How Statwolf can elevate the analytics system you already use
If you can look at a data set and automatically correlate the findings with a relevant cause, you’re one of the gifted few.
The rest of the world isn’t as lucky. The phrase, ‘a pictures say a thousand words’ has held true for so long because nearly 90 percent of the information humans take in is transmitted and processed visually.
Ultimately, it’s far easier to digest a diagram or chart than analytics and reams of numbers in their purest form. Yet many of the most popular solutions, like Google Analytics, HubSpot and social media channels like Facebook or Twitter, don’t lend themselves to visualising the necessary data to effectively draw out actionable insights.
Statwolf’s data science platform helps marketers overcome that challenge to breathe new life into their campaigns.
Know your limitations with Big Data
There’s a lot to unpack in a Google Analytics dashboard, and straying from pre-configured goals can make your life even more difficult.
Google Analytics, in particular, excels in its primary objective: collecting information about your website’s traffic. But as marketers and data scientists know all too well, gathering data on its own is never enough. Interrogating the data is key to uncovering hidden insights that can have a noticeable impact on your efforts.

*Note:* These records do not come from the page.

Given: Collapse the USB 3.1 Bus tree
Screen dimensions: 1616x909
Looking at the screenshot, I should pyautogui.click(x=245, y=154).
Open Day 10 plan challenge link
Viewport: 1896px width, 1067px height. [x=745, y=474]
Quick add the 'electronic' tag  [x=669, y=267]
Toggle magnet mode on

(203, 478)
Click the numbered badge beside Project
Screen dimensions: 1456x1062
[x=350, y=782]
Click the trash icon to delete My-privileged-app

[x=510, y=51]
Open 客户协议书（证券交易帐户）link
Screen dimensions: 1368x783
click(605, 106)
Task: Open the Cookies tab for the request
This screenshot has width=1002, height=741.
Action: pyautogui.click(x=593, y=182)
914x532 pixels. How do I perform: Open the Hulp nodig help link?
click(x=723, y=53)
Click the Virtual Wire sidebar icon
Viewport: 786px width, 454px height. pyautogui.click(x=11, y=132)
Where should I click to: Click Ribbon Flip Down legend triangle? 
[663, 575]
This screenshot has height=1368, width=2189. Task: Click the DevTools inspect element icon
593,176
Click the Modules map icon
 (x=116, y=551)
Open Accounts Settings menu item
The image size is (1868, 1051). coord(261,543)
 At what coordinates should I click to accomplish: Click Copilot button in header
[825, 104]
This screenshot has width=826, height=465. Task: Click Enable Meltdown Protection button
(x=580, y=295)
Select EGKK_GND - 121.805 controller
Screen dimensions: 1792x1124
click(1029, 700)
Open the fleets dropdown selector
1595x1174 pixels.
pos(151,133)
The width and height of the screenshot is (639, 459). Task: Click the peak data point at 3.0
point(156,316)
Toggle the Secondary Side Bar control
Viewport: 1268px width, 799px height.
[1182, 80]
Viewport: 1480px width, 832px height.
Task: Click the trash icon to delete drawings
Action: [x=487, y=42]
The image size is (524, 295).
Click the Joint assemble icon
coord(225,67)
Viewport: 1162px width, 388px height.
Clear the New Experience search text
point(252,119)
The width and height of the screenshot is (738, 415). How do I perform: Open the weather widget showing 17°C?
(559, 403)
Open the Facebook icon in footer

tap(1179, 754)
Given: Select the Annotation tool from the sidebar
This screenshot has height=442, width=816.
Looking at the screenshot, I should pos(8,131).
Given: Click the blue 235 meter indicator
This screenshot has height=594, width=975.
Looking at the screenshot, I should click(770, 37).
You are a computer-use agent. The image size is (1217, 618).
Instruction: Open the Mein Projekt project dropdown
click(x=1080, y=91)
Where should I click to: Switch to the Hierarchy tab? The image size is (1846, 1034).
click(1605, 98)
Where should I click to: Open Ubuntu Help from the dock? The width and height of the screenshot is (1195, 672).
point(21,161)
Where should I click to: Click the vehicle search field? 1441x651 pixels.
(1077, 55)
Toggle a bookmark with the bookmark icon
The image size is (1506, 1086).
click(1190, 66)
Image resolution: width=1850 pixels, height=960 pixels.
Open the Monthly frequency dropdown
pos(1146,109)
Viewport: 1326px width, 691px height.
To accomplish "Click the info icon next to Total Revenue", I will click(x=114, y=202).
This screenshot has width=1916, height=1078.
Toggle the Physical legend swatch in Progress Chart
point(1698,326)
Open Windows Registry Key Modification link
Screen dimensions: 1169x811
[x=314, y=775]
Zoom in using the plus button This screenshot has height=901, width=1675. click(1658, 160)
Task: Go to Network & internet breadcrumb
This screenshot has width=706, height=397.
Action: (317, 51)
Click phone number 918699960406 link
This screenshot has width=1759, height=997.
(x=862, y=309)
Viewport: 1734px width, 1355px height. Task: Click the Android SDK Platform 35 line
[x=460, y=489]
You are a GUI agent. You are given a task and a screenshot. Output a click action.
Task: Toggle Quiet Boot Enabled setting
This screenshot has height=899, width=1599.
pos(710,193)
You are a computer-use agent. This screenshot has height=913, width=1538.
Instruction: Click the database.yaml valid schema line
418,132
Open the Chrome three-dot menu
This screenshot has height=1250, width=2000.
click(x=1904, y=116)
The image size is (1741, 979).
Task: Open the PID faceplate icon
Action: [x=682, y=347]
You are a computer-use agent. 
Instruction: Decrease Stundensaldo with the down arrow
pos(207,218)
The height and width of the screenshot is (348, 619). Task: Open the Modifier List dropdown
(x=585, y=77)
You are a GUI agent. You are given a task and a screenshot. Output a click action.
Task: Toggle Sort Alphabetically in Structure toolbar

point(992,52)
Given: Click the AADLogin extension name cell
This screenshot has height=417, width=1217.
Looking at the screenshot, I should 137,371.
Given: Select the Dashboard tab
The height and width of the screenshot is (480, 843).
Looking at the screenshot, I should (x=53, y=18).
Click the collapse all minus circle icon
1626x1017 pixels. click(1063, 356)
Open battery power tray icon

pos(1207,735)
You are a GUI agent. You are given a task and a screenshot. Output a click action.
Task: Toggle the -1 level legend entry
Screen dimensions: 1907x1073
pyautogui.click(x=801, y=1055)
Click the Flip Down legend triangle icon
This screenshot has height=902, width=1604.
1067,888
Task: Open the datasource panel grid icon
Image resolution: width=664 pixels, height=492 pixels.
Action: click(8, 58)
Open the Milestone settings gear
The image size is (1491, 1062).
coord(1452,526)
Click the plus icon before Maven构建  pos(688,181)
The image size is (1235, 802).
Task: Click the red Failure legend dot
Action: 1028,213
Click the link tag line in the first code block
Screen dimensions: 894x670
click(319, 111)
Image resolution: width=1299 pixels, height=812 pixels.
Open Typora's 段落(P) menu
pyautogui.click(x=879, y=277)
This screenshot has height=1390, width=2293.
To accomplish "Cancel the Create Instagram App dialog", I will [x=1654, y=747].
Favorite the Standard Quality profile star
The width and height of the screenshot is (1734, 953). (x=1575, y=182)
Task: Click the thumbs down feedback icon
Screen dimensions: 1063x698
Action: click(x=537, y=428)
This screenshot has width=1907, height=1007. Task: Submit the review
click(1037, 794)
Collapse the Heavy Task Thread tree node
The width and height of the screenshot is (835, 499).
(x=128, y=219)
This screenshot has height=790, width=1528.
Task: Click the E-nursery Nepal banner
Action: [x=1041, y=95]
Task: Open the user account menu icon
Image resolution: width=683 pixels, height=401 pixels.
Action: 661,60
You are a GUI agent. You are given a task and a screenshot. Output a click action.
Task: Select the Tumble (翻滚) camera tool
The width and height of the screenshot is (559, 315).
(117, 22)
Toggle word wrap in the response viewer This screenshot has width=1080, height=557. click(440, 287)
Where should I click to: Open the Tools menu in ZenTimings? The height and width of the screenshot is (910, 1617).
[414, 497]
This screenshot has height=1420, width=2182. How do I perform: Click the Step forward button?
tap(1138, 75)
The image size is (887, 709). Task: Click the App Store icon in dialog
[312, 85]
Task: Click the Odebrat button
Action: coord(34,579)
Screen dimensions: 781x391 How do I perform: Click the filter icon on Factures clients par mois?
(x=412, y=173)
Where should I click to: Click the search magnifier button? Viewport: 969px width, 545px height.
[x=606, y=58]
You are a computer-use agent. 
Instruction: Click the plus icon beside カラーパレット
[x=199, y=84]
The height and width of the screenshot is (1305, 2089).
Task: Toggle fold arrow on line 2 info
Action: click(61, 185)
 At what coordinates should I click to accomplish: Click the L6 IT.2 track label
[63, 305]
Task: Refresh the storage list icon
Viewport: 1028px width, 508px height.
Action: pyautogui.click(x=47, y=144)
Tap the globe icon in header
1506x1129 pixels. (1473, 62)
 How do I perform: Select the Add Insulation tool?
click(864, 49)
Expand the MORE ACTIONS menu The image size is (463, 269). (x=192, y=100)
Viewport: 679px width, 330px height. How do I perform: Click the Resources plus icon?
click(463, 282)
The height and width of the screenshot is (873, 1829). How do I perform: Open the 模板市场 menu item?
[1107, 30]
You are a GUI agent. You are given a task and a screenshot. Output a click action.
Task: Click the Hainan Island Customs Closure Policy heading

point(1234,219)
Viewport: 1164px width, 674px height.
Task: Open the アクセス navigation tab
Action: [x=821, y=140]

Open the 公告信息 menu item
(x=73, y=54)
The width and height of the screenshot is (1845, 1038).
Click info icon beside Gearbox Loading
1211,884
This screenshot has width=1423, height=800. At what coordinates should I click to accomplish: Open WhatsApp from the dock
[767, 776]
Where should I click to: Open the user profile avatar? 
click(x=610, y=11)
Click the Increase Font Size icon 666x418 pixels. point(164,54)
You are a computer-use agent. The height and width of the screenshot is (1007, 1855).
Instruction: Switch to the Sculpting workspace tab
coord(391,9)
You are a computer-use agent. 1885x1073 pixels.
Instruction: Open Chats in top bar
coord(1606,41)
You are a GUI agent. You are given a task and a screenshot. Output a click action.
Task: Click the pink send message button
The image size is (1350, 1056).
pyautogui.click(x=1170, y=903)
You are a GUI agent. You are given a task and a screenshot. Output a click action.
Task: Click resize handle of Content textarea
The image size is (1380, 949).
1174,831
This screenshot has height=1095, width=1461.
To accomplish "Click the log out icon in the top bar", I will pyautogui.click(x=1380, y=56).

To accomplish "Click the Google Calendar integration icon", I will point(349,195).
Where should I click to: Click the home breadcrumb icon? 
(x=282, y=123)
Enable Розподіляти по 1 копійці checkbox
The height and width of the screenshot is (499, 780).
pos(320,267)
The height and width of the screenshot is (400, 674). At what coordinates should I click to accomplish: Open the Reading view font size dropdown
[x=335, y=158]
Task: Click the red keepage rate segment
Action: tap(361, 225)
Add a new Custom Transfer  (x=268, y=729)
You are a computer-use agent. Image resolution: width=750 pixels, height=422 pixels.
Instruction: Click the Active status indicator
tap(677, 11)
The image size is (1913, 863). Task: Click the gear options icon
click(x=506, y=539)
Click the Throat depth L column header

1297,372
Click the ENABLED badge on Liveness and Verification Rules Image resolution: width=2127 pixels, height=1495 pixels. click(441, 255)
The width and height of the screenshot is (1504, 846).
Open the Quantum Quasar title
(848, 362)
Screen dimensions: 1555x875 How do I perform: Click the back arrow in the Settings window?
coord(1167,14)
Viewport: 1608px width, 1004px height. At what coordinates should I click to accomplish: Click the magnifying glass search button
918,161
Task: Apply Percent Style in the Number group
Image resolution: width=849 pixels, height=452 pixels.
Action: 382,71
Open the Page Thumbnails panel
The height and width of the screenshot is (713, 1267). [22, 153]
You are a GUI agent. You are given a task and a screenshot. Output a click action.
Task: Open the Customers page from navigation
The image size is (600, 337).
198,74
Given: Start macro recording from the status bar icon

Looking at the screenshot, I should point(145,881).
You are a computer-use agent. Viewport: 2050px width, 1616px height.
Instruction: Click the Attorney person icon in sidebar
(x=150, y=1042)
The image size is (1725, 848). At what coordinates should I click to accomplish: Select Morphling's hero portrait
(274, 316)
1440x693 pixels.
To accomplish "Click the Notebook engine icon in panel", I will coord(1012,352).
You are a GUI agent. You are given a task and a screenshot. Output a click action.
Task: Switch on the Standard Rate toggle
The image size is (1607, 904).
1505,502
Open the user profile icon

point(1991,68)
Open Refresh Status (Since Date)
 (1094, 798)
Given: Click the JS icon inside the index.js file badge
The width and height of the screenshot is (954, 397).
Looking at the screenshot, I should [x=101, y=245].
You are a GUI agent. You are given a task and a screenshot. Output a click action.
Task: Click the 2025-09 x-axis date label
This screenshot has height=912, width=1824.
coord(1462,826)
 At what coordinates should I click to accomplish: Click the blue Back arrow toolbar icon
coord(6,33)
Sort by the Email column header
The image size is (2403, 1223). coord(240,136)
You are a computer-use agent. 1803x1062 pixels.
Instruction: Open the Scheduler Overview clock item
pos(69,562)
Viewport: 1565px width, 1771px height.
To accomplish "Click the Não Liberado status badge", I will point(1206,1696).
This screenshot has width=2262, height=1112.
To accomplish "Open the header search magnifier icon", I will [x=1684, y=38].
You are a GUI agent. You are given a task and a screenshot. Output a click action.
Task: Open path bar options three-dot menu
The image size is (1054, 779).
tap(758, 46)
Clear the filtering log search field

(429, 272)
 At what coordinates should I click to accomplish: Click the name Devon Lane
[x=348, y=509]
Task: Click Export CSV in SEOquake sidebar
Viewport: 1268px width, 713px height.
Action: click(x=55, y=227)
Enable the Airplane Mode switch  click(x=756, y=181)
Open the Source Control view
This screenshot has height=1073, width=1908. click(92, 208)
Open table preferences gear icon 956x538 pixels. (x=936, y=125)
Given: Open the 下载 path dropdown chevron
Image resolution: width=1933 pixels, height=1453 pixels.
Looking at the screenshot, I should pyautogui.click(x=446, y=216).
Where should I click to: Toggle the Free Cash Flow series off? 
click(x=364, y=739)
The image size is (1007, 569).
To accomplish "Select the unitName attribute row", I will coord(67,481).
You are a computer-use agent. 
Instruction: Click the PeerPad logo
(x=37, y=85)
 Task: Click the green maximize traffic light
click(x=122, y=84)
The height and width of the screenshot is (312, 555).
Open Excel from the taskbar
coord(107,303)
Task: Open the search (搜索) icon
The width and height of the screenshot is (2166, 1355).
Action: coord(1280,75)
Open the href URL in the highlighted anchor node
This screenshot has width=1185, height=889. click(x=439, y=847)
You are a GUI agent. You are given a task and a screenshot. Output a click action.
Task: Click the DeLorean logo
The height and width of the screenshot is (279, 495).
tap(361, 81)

Let’s use an example where a marketing team A/B tests multiple landing pages. While Google Analytics can tell which page generated the most click-throughs or converted the most leads, it can be difficult to figure out why that is. Namely, which variation of the control led to success or failure?
Statwolf’s data visualisation tools simplify actionable insights, allowing small teams to work with Big Data. By turning the information into charts, graphs and other interactive displays, marketers can run top-level, comparison and in-depth analysis daily.
The advantage is in the code
Big Data is seen as the competitive advantage that nearly every company hopes to get behind – but many are currently failing to do so. Roughly 74 percent of businesses welcome analytic-driven operations with open arms, but just 29 percent can derive any type of actionable insight from the figures.
One barrier that’s easy to hurdle is the platform in play. Raw data brings with it lots of questions; solutions that can seamlessly unpack that information and form narratives are invaluable. But no two tools are the same, and many require complex installations and provide equally convoluted dashboards.
Statwolf’s data analytics solution is cloud-based, which alleviates any concerns about on-site integration. It connects seamlessly with all well-known web and video platforms, as well as social and paid-advertising channels.
Dedicated support teams, customised training content and a kick-off webinar help businesses get comfortable with the idea of incorporating analytics at the ground-level. A second win is the automated daily reporting that places the most relevant information in the hands of decision-makers.
Start implementing best-in-class practices
Another reason organisations have difficulties finding business value in analytics is because they aren’t employing habits that are conducive to driving change on the bottom-line. There are a few components that need to be accounted for in any effective Big Data strategy:
- Align data with goals: Understand which metrics are closely intertwined with your department’s goals – collecting figures for the sake of having them won’t lead you to the right door.
- Analyse with context and relevance: Data visualisation tools should help correlate results with events so you can easily see how certain actions promoted specific returns. Similarly, sit down and discuss significant KPIs/metrics with stakeholders.
- Keep everything transparent: It’s difficult to get a team to rally behind insights shrouded in secrecy. The reasoning behind every new campaign stemming from an analytic-driven insight should be clearly visible to everyone it will affect.
Driving insights with Big Data that positively impacts the company at a large scale is an obstacle that’s made easier with artificial intelligence. Machine learning algorithms have become more popular as a means of manipulating data to uncover new insights, rather than opting to monitor the usual channels.
Statwolf’s data science platform has machine learning and natural language processing models readily available to tackle the industry’s most challenging goals today.
Don’t waste another second
Every day that passes by without leveraging a tool that supports the simplified analysis of Big Data is another day where actionable insights remain hidden.